NephroSense is my most ambitious project to date — an IoT-based real-time kidney health monitoring system that combines ESP32 microcontrollers, health sensors, AWS IoT Core, and a machine learning model to predict Chronic Kidney Disease (CKD) risk. Here's the full technical breakdown.

The Problem We're Solving

CKD affects over 850 million people worldwide, but 90% don't know they have it until it's in advanced stages because early symptoms are silent. Traditional monitoring requires frequent hospital visits and lab tests. NephroSense aims to bring non-invasive, continuous monitoring to the home.
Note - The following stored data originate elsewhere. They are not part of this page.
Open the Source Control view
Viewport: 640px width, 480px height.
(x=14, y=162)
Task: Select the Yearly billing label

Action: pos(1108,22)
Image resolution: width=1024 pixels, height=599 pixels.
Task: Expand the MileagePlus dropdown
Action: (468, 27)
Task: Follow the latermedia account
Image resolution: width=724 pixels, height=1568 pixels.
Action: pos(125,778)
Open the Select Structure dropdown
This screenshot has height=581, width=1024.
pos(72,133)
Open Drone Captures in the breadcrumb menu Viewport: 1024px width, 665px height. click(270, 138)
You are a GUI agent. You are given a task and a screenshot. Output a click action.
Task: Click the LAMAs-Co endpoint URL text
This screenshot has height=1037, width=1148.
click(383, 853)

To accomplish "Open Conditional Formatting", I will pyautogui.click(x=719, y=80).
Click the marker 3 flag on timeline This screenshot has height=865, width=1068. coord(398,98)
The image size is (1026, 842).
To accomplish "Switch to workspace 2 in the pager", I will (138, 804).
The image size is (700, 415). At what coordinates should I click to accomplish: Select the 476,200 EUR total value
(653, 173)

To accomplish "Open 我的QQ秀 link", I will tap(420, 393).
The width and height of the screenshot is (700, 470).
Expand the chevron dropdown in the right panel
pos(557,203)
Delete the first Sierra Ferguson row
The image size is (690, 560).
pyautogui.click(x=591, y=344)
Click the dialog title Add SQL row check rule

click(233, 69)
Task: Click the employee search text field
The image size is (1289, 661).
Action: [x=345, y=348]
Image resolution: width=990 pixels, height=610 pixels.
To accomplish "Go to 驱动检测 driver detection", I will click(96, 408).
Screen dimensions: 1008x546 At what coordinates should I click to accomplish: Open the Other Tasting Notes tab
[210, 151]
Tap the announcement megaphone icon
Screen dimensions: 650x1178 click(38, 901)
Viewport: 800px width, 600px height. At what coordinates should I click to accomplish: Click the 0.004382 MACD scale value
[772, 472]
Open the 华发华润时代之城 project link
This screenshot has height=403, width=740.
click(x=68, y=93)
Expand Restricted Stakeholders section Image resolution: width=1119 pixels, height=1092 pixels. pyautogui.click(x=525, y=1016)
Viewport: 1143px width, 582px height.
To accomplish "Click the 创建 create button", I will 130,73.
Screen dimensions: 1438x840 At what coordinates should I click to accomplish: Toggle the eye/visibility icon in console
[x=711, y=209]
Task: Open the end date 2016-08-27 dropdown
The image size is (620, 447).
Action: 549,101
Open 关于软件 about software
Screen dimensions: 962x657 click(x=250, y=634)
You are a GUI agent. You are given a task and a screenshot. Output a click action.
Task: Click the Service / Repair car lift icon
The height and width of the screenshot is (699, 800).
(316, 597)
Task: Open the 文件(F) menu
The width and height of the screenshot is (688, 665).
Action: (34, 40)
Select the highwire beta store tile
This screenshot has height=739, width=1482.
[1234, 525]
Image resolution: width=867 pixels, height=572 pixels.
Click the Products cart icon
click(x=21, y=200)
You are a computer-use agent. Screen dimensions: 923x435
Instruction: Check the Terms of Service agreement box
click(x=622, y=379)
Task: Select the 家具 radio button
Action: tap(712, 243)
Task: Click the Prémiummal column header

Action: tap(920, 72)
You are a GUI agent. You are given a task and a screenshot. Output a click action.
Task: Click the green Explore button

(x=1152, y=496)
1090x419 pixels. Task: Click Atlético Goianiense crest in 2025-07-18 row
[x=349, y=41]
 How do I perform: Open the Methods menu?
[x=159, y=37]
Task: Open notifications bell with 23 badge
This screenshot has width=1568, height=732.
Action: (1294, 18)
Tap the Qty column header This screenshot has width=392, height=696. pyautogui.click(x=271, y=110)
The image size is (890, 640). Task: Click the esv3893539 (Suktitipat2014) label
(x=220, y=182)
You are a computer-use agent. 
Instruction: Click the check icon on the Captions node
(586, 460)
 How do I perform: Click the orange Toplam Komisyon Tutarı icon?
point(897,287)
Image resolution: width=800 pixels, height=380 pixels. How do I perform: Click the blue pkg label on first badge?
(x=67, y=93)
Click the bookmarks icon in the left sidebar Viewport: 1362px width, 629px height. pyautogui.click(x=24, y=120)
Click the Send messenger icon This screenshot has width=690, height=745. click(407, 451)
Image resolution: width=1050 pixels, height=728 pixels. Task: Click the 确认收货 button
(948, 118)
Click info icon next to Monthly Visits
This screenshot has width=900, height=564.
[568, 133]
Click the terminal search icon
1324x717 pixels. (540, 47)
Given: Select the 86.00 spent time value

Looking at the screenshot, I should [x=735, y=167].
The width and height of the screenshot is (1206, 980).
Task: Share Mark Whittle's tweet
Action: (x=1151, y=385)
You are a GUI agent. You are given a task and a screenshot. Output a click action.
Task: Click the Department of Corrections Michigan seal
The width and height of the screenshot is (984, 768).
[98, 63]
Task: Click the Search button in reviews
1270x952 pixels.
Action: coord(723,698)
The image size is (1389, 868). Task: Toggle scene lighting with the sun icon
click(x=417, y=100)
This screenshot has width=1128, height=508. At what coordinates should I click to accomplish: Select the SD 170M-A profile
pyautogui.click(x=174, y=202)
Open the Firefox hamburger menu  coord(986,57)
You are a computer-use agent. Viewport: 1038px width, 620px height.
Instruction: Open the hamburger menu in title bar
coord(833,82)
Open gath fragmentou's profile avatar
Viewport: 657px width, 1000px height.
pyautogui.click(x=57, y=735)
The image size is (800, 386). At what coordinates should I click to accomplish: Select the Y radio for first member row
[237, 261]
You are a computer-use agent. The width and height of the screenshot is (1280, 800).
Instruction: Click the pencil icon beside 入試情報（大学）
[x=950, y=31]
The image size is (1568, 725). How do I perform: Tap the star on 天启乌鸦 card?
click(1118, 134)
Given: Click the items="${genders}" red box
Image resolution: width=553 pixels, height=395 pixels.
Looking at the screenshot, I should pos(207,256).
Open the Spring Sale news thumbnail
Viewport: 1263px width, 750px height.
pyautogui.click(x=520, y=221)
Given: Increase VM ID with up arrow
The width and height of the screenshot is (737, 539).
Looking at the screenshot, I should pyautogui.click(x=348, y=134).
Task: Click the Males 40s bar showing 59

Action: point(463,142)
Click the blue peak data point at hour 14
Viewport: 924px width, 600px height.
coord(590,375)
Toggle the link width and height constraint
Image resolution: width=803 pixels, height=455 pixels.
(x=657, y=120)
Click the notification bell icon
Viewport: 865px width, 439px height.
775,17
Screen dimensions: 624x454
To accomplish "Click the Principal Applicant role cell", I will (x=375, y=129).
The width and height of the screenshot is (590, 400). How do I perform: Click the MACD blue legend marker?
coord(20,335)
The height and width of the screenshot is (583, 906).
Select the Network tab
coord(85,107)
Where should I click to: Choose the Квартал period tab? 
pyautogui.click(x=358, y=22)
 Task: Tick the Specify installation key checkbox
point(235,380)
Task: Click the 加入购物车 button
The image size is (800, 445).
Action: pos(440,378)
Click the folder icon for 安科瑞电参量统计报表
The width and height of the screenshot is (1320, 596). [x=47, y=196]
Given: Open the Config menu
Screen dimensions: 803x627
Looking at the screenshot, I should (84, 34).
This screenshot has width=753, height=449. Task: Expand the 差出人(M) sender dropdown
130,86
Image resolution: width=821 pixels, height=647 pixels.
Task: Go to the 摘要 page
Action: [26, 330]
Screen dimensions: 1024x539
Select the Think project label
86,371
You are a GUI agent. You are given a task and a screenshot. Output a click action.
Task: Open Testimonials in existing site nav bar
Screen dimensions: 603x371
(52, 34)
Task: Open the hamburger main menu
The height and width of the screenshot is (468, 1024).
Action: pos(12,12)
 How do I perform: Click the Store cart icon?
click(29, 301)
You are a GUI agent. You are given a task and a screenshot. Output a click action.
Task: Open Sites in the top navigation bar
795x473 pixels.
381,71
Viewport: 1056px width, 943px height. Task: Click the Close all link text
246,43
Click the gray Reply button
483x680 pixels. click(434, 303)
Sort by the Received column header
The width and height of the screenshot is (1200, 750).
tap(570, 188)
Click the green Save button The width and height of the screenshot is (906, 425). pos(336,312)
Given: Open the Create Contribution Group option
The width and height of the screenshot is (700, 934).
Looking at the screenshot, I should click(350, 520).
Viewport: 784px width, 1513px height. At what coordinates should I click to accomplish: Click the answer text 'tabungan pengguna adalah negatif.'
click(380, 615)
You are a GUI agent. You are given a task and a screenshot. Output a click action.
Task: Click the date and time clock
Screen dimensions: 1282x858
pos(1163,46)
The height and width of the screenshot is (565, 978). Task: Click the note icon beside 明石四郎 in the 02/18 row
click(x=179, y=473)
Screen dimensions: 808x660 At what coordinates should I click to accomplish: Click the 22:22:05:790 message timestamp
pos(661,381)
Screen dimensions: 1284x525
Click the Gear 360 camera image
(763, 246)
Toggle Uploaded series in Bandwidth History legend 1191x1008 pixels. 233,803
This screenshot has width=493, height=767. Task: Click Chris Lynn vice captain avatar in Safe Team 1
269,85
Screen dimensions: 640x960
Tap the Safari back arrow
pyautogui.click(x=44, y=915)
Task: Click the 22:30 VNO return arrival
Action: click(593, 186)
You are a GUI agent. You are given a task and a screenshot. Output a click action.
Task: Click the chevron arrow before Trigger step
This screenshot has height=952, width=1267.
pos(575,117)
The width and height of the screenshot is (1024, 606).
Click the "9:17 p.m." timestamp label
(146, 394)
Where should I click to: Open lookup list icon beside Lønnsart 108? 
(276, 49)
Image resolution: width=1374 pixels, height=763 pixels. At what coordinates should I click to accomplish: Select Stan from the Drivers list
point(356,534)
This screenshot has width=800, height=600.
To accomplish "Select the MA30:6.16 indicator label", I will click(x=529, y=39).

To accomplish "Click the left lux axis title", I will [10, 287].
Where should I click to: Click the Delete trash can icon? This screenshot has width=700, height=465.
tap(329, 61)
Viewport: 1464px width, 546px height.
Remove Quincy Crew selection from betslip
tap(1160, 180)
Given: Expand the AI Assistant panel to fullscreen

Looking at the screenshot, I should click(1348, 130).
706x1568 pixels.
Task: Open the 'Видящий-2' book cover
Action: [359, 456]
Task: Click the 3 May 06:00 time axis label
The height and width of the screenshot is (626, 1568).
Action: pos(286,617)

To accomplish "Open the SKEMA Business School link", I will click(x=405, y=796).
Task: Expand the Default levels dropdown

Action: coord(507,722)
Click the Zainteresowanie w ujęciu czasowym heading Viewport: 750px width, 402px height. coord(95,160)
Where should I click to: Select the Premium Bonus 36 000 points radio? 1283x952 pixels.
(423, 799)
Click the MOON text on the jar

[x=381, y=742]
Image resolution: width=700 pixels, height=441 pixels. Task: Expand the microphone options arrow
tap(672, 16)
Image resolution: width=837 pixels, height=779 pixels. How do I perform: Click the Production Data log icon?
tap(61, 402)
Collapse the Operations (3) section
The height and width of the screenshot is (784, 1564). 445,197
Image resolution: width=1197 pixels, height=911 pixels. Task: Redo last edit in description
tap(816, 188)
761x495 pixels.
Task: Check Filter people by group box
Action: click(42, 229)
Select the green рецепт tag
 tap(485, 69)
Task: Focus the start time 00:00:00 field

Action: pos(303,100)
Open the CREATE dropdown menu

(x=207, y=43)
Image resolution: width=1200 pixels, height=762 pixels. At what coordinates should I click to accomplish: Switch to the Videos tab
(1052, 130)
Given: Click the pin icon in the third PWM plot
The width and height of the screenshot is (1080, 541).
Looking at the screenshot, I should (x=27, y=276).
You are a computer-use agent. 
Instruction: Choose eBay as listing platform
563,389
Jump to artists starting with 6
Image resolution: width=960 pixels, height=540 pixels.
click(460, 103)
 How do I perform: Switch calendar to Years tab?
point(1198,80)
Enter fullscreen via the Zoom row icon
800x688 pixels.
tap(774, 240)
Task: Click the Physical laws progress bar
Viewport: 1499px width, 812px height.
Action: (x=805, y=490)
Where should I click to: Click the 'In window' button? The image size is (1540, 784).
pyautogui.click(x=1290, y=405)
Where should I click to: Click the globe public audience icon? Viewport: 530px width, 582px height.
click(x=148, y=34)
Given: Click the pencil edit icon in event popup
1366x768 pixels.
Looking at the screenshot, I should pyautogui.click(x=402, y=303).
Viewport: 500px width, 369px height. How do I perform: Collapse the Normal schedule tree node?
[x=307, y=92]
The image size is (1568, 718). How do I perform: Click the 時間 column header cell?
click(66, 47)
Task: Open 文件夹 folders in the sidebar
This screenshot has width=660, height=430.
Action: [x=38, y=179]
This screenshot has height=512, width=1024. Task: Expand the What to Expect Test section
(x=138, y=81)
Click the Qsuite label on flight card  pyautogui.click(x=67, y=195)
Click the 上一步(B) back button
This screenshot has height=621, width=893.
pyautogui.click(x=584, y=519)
"Early detection saves lives. If IoT can make that detection accessible, we have a responsibility to build it."

Hardware Architecture

Components used:

  • ESP32 DevKit v1 — main microcontroller (WiFi + Bluetooth built-in)
  • MAX30102 — Pulse oximetry + heart rate sensor (I2C)
  • DS18B20 — Body temperature sensor (OneWire protocol)
  • AD8232 — ECG signal measurement module
  • OLED 0.96" display (SSD1306) — local readout via I2C
  • 18650 LiPo battery + TP4056 charging module — portable power

Firmware: ESP32 + Arduino Framework

The ESP32 reads sensor data every 5 seconds and publishes to AWS IoT Core via MQTT over TLS:

#include <WiFiClientSecure.h>
#include <PubSubClient.h>
#include <MAX3010x.h>
#include <DallasTemperature.h>

// Publish sensor payload to MQTT
void publishReading(float heartRate, float spo2, float temp) {
    char payload[256];
    snprintf(payload, sizeof(payload),
        "{\"device\":\"nephrosense-01\",\"hr\":%.1f,\"spo2\":%.1f,\"temp\":%.2f,\"ts\":%lu}",
        heartRate, spo2, temp, millis()
    );
    mqttClient.publish("nephrosense/readings", payload);
}
Tip: Store AWS IoT certificates as binary arrays in firmware rather than SPIFFS — it reduces boot time from ~2s to ~200ms and eliminates filesystem corruption risk.

AWS IoT Pipeline

The cloud backend processes readings in real-time:

  • AWS IoT Core — MQTT broker with TLS mutual auth (X.509 device certs)
  • IoT Rules Engine → routes messages to Lambda and DynamoDB
  • Lambda function — runs CKD risk scoring on each reading batch
  • DynamoDB — stores time-series readings with TTL for 90-day retention
  • SNS — sends SMS/email alert if risk score exceeds threshold

The ML Model

The CKD prediction model was trained on the UCI CKD dataset (400 patients, 24 features). We used Random Forest (best accuracy: 98.3%) deployed as a Lambda layer:

import joblib, json

model = joblib.load('/opt/ckd_model.pkl')
scaler = joblib.load('/opt/scaler.pkl')

def handler(event, context):
    features = [event['hr'], event['spo2'], event['temp'], ...]
    scaled = scaler.transform([features])
    risk_prob = model.predict_proba(scaled)[0][1]
    risk_level = 'HIGH' if risk_prob > 0.7 else 'MEDIUM' if risk_prob > 0.4 else 'LOW'
    return {'risk_level': risk_level, 'probability': round(risk_prob, 3)}

Mobile Dashboard

The mobile dashboard (built with React Native) shows:

  • Live heart rate and SpO2 gauge charts (update every 5s)
  • 24-hour trend graphs with anomaly markers
  • CKD risk indicator with color coding (green/yellow/red)
  • Push notifications for threshold breaches

Key Takeaways

Building NephroSense taught me that IoT projects are harder than they look — but also more rewarding. The biggest challenges were sensor calibration drift, WiFi reconnection handling, and keeping AWS Lambda cold-start times under 500ms. All solvable with persistence and good architecture.